WOMEN OF THE IRISH FOOD INDUSTRY – ORNA LARKIN, HEAD PASTRY CHEF

WOMEN OF THE IRISH FOOD INDUSTRY – ORNA LARKIN, HEAD PASTRY CHEF

Orna Larkin is the Head Pastry Chef at the InterContinental Hotel in Dublin. Not one to court the press, she is one of the most talented pastry chefs in Ireland. There is a generation of pastry chefs (think Karen Smith, Graine Mullins and Niamh Barry to mention just a few ) just now which is taking the country by storm and I’m expecting people to start talking about Orna a lot more.

Pay attention to this woman, and when you can, go eat her cakes. I know I am!

Orna Larkin - ProperFood.ie

I’m talking to women in the food industry. How did your career path bring you here?

I have always wanted to be a chef, it’s something that intrigued me even as a child, and so my plan was to realise that dream. When I left school however I made the decision to enter UCD as a commerce student. In my mind a business degree could only serve to help me in later life, regardless of which career I ended up following. It was soon very apparent that being a chef was all that I could think about, and so I left UCD and moved to London to study both cuisine and patisserie in Le Cordon Bleu. On my return home I applied for both the hot kitchen and the pastry kitchen of every five star hotel I could find, I was keen to get my foot in the door and honestly had no preference between the two! When my executive chef, Alberto Rossi, hired me he placed me or his pastry kitchen in the Four Seasons in Ballsbridge and that’s where I’ve been ever since. I don’t see myself ever going back to the hot kitchen now, I think I’ve really found what I love in pastry.  I’m so glad to this day that I first studied commerce as it showed me how intensely I wanted the career that I have now.

How does your career fulfill you? 

I crave creative freedom in all aspects of my life and that is exactly what I get in my career. The ability to experiment every day and then to have members of the public taste new dishes created from a thought in my mind is incredible to me. 

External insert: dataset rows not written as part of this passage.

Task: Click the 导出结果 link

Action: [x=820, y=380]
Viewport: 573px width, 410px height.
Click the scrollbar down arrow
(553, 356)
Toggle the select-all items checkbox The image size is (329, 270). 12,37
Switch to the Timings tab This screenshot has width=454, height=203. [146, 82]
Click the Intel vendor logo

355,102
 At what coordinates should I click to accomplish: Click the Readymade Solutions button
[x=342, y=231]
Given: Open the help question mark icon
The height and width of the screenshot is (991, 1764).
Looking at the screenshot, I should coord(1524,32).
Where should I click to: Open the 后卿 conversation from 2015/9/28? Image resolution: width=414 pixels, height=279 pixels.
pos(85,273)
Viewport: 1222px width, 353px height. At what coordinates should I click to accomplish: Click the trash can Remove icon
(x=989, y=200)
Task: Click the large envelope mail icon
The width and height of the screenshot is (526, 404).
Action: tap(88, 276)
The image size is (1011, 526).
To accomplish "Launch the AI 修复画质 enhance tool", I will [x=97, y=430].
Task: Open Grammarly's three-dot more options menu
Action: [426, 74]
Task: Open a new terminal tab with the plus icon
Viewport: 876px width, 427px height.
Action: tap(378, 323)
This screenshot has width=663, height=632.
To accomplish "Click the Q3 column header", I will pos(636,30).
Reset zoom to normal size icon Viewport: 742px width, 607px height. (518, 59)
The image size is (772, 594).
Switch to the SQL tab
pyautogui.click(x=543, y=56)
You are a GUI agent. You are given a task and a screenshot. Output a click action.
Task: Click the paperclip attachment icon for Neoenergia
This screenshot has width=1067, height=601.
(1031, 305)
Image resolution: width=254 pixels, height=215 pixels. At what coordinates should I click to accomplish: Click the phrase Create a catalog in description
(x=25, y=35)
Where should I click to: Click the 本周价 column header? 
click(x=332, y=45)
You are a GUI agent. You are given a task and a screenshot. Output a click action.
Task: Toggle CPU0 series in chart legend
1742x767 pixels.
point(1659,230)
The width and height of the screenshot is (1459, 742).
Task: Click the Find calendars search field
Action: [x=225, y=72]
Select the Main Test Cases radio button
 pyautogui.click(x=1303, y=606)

The other thing that I love about my job is that no two days are the same. I’m lucky to work in a hotel as large as the InterContinental with so many different outlets, including fairly big banquet halls. One day I could be feeding over a thousand people from five different menus and the next I could spend a quiet afternoon experimenting with a new afternoon tea menu. That variety keeps my job interesting. 

What are your professional ambitions? What’s next for Orna Larkin?

I strive to always push myself creatively, and I would hope that I will continue to learn new skills and deepen my understanding of the Irish food industry over the course of my career. 

With the Covid pandemic it’s difficult to say exactly where I see my career heading at this point in time but life as a chef is never boring so I feel confident that regardless of how things progress for me I will be having fun. 

Tell us of one woman in the food industry who consistently inspire you and why? 

There are too many to choose from! Paula Stakelum from Ashford Castle consistently amazes me with what she can create, her Instagram is definitely one of my most viewed! Paula Hannigan is another pastry chef who I admire and who I can say from experience is one of the loveliest chefs I have met to date. Saying this, any woman who succeeds in a male dominated industry such as the one that we are in is an inspiration in my eyes. 

What do you think can be done to help raise the profile and visibility of women in the food industry? 

I think that this series you’re doing is putting an amazing spotlight on Irish women in food, Katia! Another initiative that I would love to see happen would be an official network for women in the Irish food industry, a space where we could share stories and connect with one another. 

What was the proudest moment of your career so far? 

There have been many moments that I feel proud of, from cooking for the likes of Bruce Springsteen and Bon Jovi, to the equally special moment of finding out that I got my first job in a kitchen after years of dreaming of being a chef. Looking back on my career I’m proud of every hard days work. 

What advice would you give your younger self?

Probably not to worry so much! As a commis chef I have memories of waking up in a sweat, after dreams of forgetting mise en place due for the following morning! 

What are the top skills required to do your job and why?

Communication is definitely the number one skill I value in the kitchen. The nature of the job means that I can’t be there for every hour of service, and that’s where communication plays such a vital role. I make sure that my team always know that I’m at the other end of the phone if they need anything while I’m not in the kitchen, and as a result of this I have made some lifelong friends through my work. 

Are you a savoury or sweet kind of person? Please tell us about a real treat. 

I’m probably more of a savoury person, although I think that has something to do with being surrounded by sugar all day! In the somewhat limited world we’re currently in due to the covid restrictions my almost daily treat involves an oat milk flat white and avocado toast from catalyst coffee in bray.